● INPUT FOR THIS TASK:
[Start of section]

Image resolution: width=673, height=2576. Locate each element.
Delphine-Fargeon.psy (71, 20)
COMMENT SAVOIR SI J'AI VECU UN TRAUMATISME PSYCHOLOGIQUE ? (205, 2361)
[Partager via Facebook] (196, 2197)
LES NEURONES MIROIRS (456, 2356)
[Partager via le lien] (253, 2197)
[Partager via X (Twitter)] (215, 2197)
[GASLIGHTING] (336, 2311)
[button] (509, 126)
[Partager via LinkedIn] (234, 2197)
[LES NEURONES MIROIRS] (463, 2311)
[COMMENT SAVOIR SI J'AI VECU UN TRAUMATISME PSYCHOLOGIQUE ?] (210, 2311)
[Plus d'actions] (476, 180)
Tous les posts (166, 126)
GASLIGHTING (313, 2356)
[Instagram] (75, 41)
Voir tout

[End of section]
[Start of section]

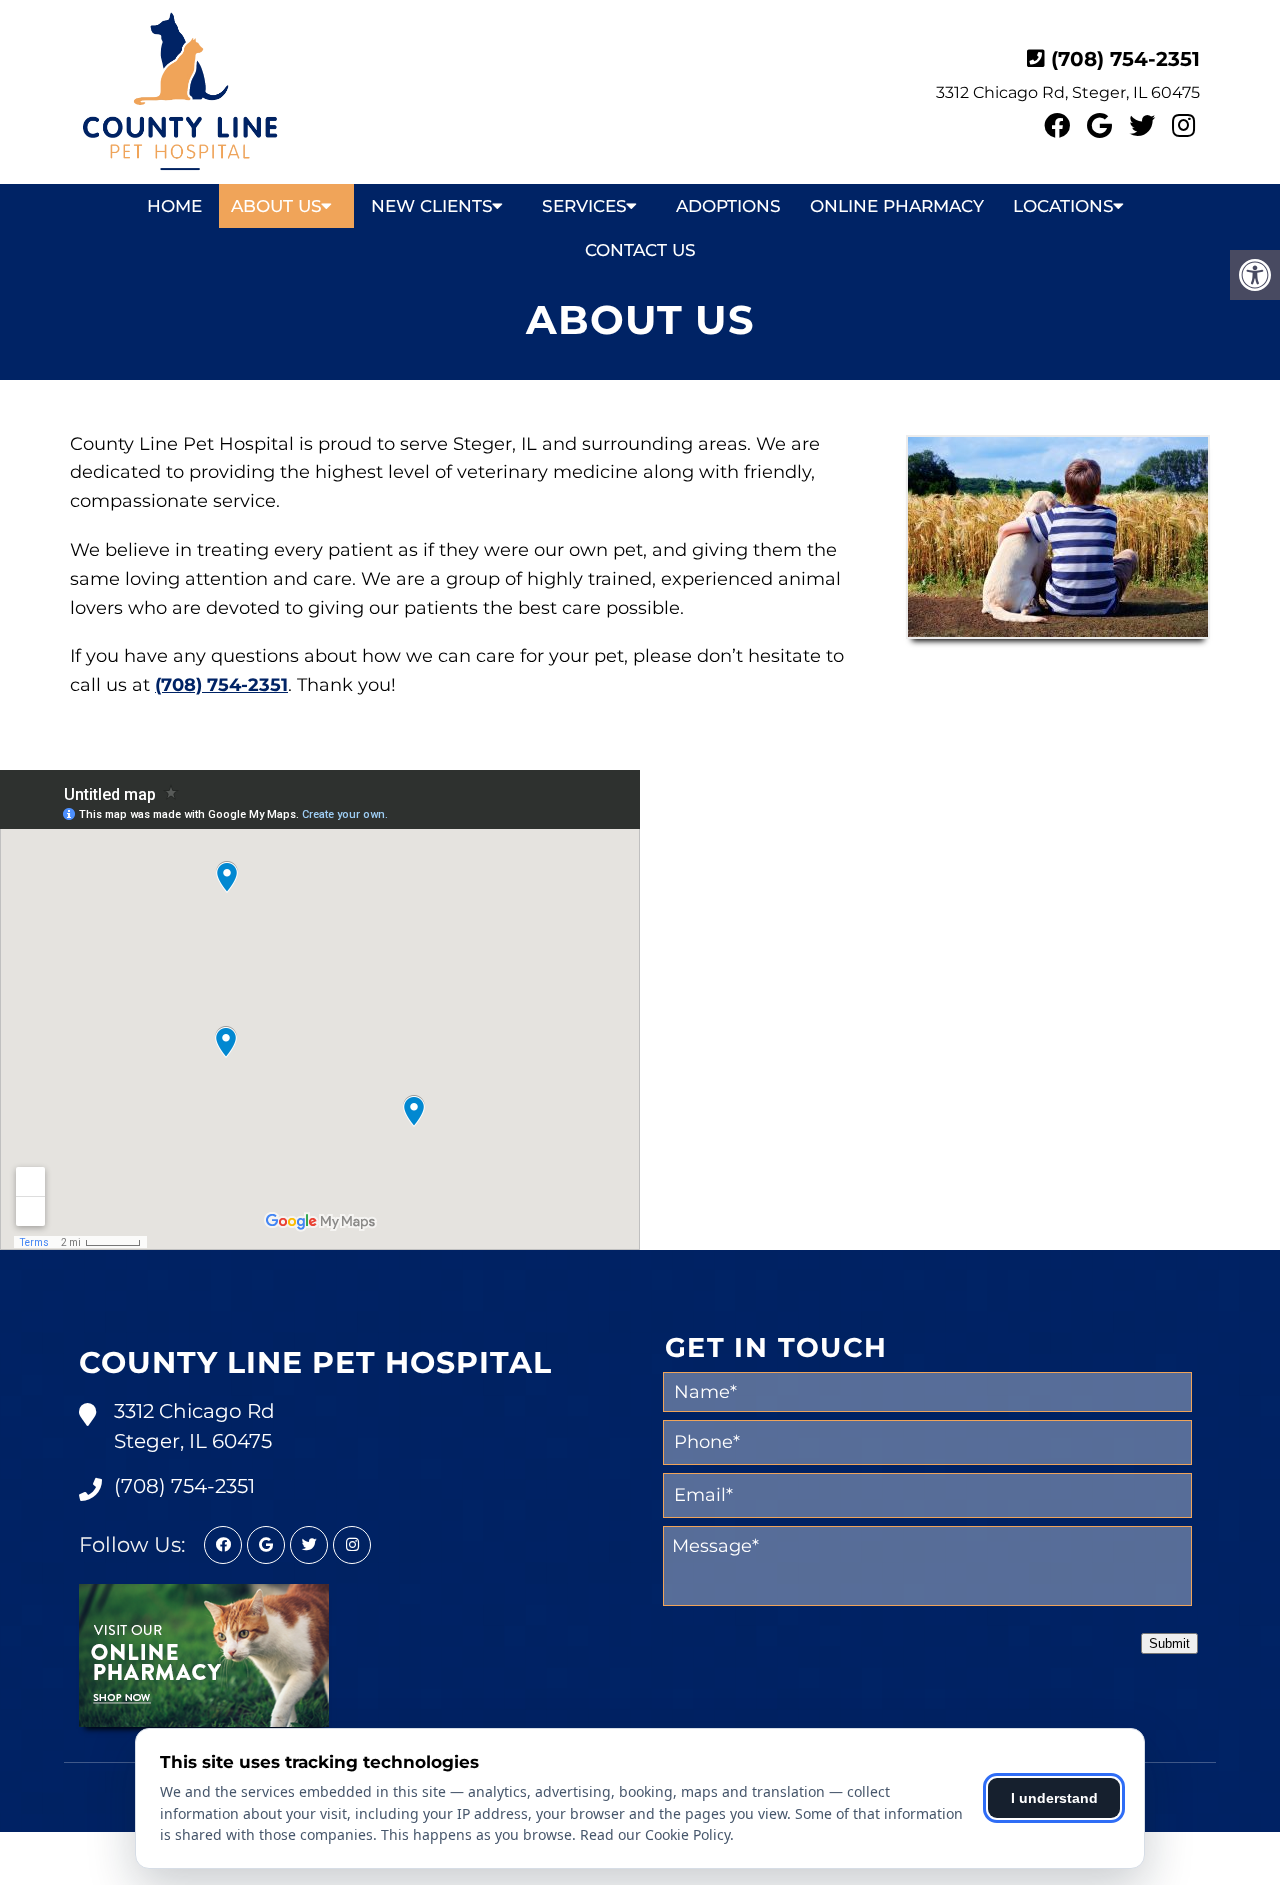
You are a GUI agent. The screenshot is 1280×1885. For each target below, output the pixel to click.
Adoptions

[End of section]

● INSTRUCTIONS TO FOLLOW:
Locate the word "Partager" in the records above, and return each line that has it.

● RESULT FOR THIS EXERCISE:
[Partager via Facebook] (196, 2197)
[Partager via le lien] (253, 2197)
[Partager via X (Twitter)] (215, 2197)
[Partager via LinkedIn] (234, 2197)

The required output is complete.